B.         THE STATUTORY PROVISIONS UPON WHICH THE RESPONDENT RELIES AND THE REASONS WHICH HE INTENDS TO SUBMIT.   

9.          He relies on paragraph 5(1)(a), subsection 2(1) and sections 82, 85 and 92 of the Act and section 251 of the Income Tax Act.

10.        He submits that the Appellant has been correctly assessed for Premiums that were required to be withheld and remitted from the remuneration paid to the Shareholders under section 85 of the Act, together with penalties and interest, as the Shareholders were employed by the Appellant under a contract of service within the meaning of paragraph 5(1)(a) of the Act.

11.        He further submits that the Appellant and the Shareholders were dealing with each other at arm's length pursuant to section 251 of the Income Tax Act and therefore their employment was not excluded by virtue of paragraph 251(2)(b) of the Income Tax Act.

12.        He further submits that the Appellant failed to withhold and remit to the Receiver General any amounts in respect of the Premiums, as required, and accordingly is liable for the unremitted amounts together with penalty and interest thereon, and has been correctly assessed in accordance with sections 82 and 85 of the Act.

[5]      Pursuant to paragraph 251(1)(c), of the Income Tax Act, in this case, it is a question of fact as to whether the shareholders were not dealing with the Appellant at arm's length in 2000 and 2001.

[6]      Assumptions a), b), c), d), e), f), g), h), i), j), k), l), m), o), p), q) and s) were not refuted by the evidence.

[7]      The following evidence of the witnesses is accepted:

1.        Salaries of the Three Witnesses

(a)       They were paid about ¾ of what they could get from similar jobs in the Kelowna area where they worked, had they worked a regular 8 hour day, 5 days a week.

(b)      They consistently worked an average of 12 hours per day for 5 days each week and often longer hours and more than 5 days.

(c)      They were paid twice each month, but each year the Appellant could not pay them for about 2 pay periods.
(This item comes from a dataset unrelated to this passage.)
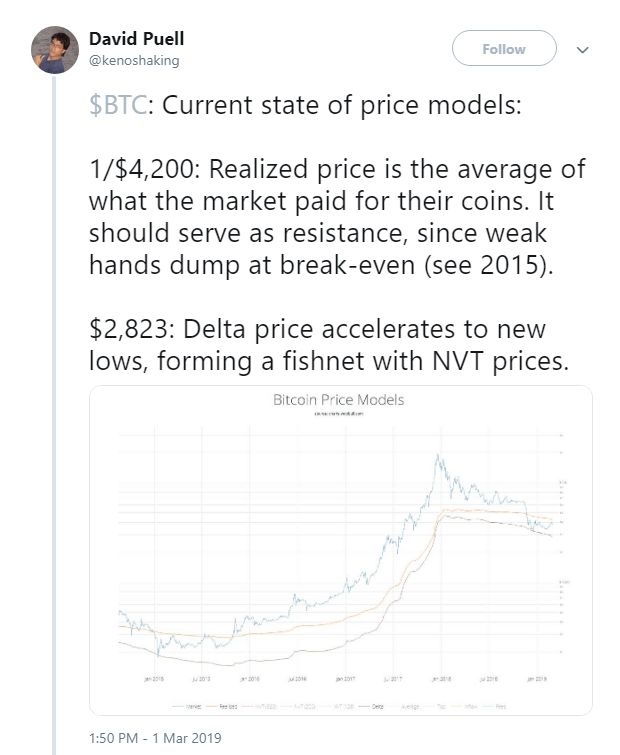
Task: Expand the tweet options chevron
Action: click(583, 49)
Their paycheques were frequently 1 to 3 weeks late.

(d)      Other employees were always paid on time.

2.        Control

The three witnesses were also directors. They met once a week on Tuesday evenings and decided all matters unanimously by consensus and without a recorded vote. Because the Appellant's business was marginal they decided matters at these meetings relating to $500 expenditures, or if one of the directors needed money when their salaries could not be met, whether that director should be advanced $100. Mr. Ludbrook left the Appellant in June, 2001 after the exercise of a "shotgun" clause in the shareholders' agreement by the witnesses when he acted independently and without the knowledge of the other directors in a number of corporate matters. However in both 2000 and 2001, the three witnesses together dictated the operations of the Appellant and of themselves in unison for the Appellant and the shareholders with the Appellant's benefit as the paramount consideration.

3.        Sharing of Tasks by the Directors

All of the directors did the Appellant's janitor work, shopped for necessary incidentals and were not reimbursed by the Appellant for these expenditures, travelled in their own vehicles without any mileage or other expense payments, used their own cell phones for the Appellant's business without reimbursement. They did divide up tasks - Mr. Sibson sales and to some degree, management; Mr. Fichtner web tasking; and Mr. Berisoff technical matters and installations.

4.        Financing

All of the witnesses had to advance money to the Appellant with their credit cards at times. All of them made shareholders loans of one kind or another to the Appellant at times. All of them are still owed money by the Appellant.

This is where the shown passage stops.